[[ PASSAGE open ]]

Last Friday, Francisco nearly lost a toe. That morning, I was hosting playgroup for the very first time. After a flurry of slightly wild eyed dusting and mopping and stacking and scrubbing on my part, the house was swept clean and more or less orderly. There was Bach playing, coffee brewing, cream and sugar in cut glass and a freshly baked coffeecake and molasses cookies on the counter. Only one mother, Jen, had arrived. I am pretty sure she was sent straight from heaven. Jen is a nurse, and a really great one. This meant that when I pulled off Francisco’s pajamas to change his diaper and discovered a blue purple, swollen, horribly blistered toe with two strands of my hair that had been wrapped around it all night, touched it, felt the skin on the back come off in my hand leaving the back of the toe entirely raw, and gasped in utter horror, she could speak to me calmly, tell me it was going to be all right, and to call the clinic while she removed the hair. She quietly and competently removed all of the hair from the two toes affected by the hair tourniquet and described the situation on the phone to the nurse and then to my husband, who happened to call as I was heading out the door. There were three mothers there at one point, and none of us had a car. Thank God, I live a five minute walk from a world class children’s hospital.
I put the baby in the sling and headed up the hill. The playgroup moms watched Olympia. We were seen almost immediately. They called in a plastic surgeon with a jewelers loupe who said the hair was gone and they were all “cautiously optimistic” about the toe. They sent me home telling me to bathe it in soapy water and wrap it loosely in gauze and wait for the body to heal.
It is healing beautifully, thank God.
I have never been so grateful to live in this neighborhood, in this city.
Every night I pray that God will keep my family healthy, happy, holy, and whole. Holding my ten toed baby, I am so glad that He did.

[[ PASSAGE closed ]]
[[ SUPPLIED ENTRIES open ]]

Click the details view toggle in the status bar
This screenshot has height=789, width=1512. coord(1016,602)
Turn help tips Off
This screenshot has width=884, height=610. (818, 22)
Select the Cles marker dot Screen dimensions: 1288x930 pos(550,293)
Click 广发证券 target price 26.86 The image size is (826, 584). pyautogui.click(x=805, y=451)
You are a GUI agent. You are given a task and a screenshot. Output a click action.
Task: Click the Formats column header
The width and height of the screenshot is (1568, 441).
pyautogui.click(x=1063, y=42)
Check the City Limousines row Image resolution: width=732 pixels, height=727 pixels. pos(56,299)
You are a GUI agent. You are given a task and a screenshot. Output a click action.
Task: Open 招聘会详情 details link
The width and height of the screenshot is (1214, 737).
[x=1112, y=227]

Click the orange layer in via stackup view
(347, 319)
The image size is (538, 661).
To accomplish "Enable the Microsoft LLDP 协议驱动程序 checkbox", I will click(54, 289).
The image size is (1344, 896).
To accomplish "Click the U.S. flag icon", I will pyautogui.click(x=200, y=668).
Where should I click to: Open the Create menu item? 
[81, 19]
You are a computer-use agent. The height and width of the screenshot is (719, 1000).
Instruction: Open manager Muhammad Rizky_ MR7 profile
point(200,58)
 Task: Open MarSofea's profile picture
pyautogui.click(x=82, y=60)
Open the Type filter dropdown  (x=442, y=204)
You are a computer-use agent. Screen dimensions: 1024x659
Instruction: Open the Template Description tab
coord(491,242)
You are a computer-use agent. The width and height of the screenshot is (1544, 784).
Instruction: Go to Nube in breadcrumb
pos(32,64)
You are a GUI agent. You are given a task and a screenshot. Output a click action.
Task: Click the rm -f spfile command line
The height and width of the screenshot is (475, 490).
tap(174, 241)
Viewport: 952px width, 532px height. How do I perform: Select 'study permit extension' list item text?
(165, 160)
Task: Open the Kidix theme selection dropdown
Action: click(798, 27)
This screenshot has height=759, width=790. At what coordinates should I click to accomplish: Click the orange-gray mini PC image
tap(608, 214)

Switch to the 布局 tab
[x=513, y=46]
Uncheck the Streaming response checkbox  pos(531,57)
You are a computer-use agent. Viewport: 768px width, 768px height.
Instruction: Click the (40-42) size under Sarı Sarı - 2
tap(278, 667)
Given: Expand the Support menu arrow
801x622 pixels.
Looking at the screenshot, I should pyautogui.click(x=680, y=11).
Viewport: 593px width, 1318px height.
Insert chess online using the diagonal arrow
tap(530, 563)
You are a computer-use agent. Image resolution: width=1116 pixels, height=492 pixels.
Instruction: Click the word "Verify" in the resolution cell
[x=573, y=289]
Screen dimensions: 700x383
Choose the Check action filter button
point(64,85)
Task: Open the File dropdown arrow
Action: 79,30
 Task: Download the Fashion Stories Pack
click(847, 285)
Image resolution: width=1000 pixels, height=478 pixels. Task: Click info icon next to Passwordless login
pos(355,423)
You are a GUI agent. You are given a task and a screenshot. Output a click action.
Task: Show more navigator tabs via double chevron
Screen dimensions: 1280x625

[[ SUPPLIED ENTRIES closed ]]

Please return, word for word, the part of the account of the toe injury that opens with the words containing "I put the baby" and closes with "body to heal.". Work from the account of the toe injury alone, not the data.

I put the baby in the sling and headed up the hill. The playgroup moms watched Olympia. We were seen almost immediately. They called in a plastic surgeon with a jewelers loupe who said the hair was gone and they were all “cautiously optimistic” about the toe. They sent me home telling me to bathe it in soapy water and wrap it loosely in gauze and wait for the body to heal.